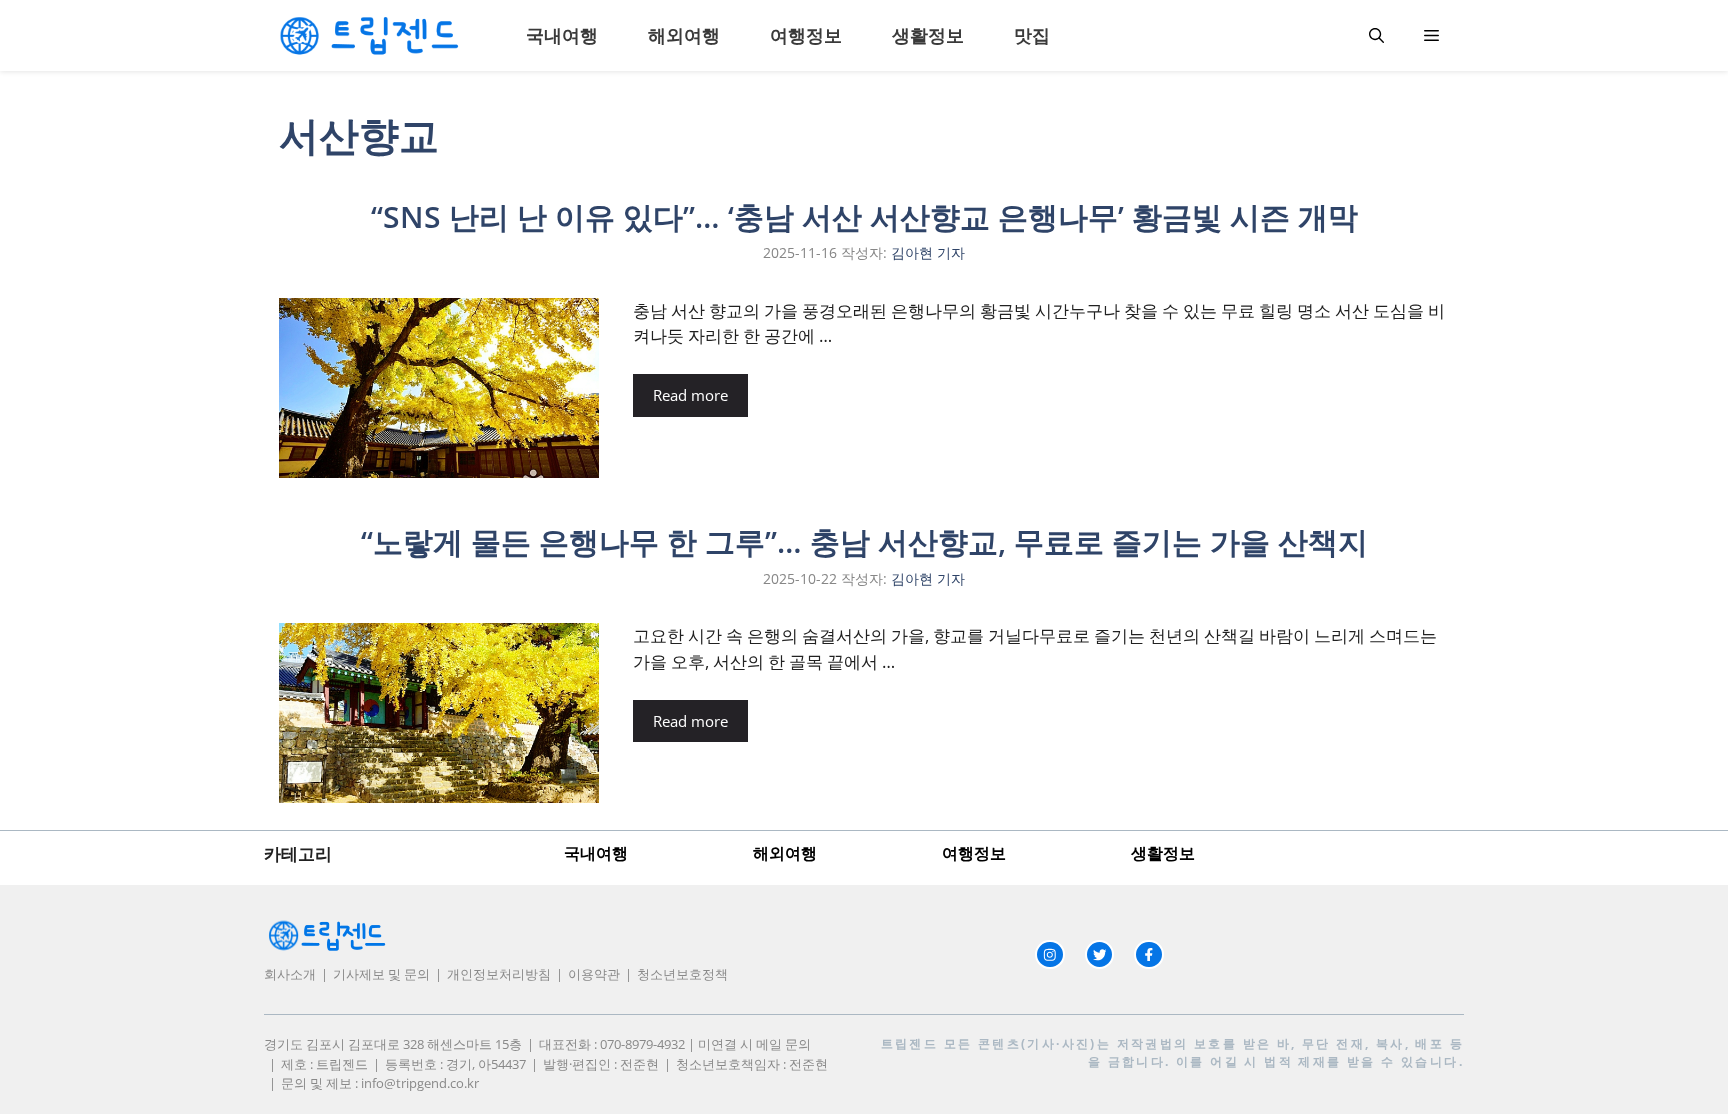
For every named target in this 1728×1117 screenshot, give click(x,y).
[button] (1376, 35)
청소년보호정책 (682, 974)
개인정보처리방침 (499, 974)
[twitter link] (1100, 955)
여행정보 (806, 35)
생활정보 (928, 35)
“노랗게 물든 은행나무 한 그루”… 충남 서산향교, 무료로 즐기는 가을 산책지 (864, 541)
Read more (690, 395)
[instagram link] (1050, 955)
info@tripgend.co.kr (420, 1083)
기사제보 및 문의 (381, 974)
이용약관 (594, 974)
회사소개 (290, 974)
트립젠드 (910, 1043)
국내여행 (562, 35)
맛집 (1032, 35)
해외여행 (684, 35)
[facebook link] (1149, 955)
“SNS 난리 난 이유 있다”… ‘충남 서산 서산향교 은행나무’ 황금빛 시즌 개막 (864, 216)
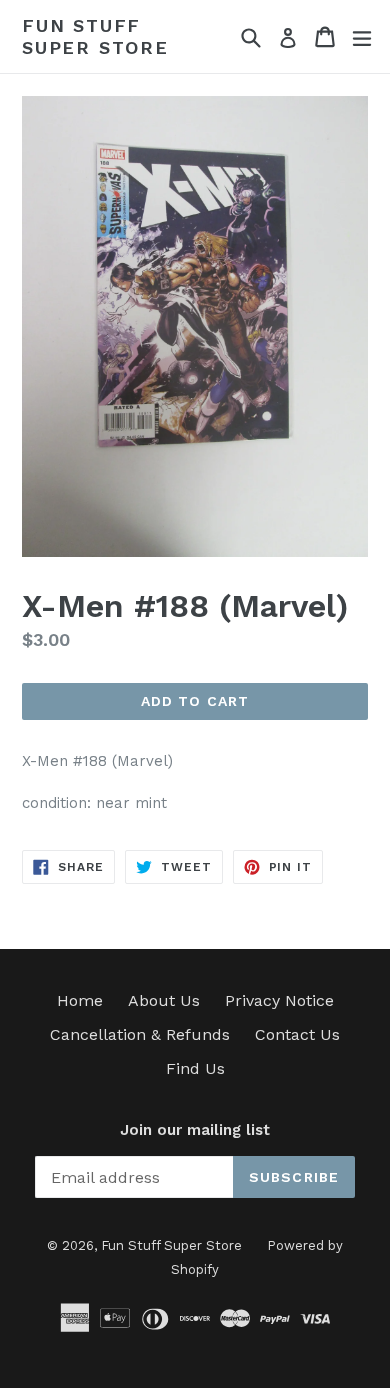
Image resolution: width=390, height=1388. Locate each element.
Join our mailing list (195, 1130)
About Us (164, 1000)
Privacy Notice (279, 1000)
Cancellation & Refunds (140, 1034)
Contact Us (297, 1034)
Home (80, 1000)
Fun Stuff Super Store (95, 36)
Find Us (195, 1068)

--

* **AIM OF THE TASK**
Please output every entry exactly as written, apart from the pictures.

* **TASK SOLUTION**
For every named target in this 1728×1117 screenshot, give click(x,y).
[button] (1376, 35)
청소년보호정책 (682, 974)
개인정보처리방침 (499, 974)
[twitter link] (1100, 955)
여행정보 (806, 35)
생활정보 (928, 35)
“노랗게 물든 은행나무 한 그루”… 충남 서산향교, 무료로 즐기는 가을 산책지 (864, 541)
Read more (690, 395)
[instagram link] (1050, 955)
info@tripgend.co.kr (420, 1083)
기사제보 및 문의 (381, 974)
이용약관 (594, 974)
회사소개 (290, 974)
트립젠드 (910, 1043)
국내여행 (562, 35)
맛집 (1032, 35)
해외여행 (684, 35)
[facebook link] (1149, 955)
“SNS 난리 난 이유 있다”… ‘충남 서산 서산향교 은행나무’ 황금빛 시즌 개막 (864, 216)
Image resolution: width=390, height=1388. Locate each element.
Join our mailing list (195, 1130)
About Us (164, 1000)
Privacy Notice (279, 1000)
Cancellation & Refunds (140, 1034)
Contact Us (297, 1034)
Home (80, 1000)
Fun Stuff Super Store (95, 36)
Find Us (195, 1068)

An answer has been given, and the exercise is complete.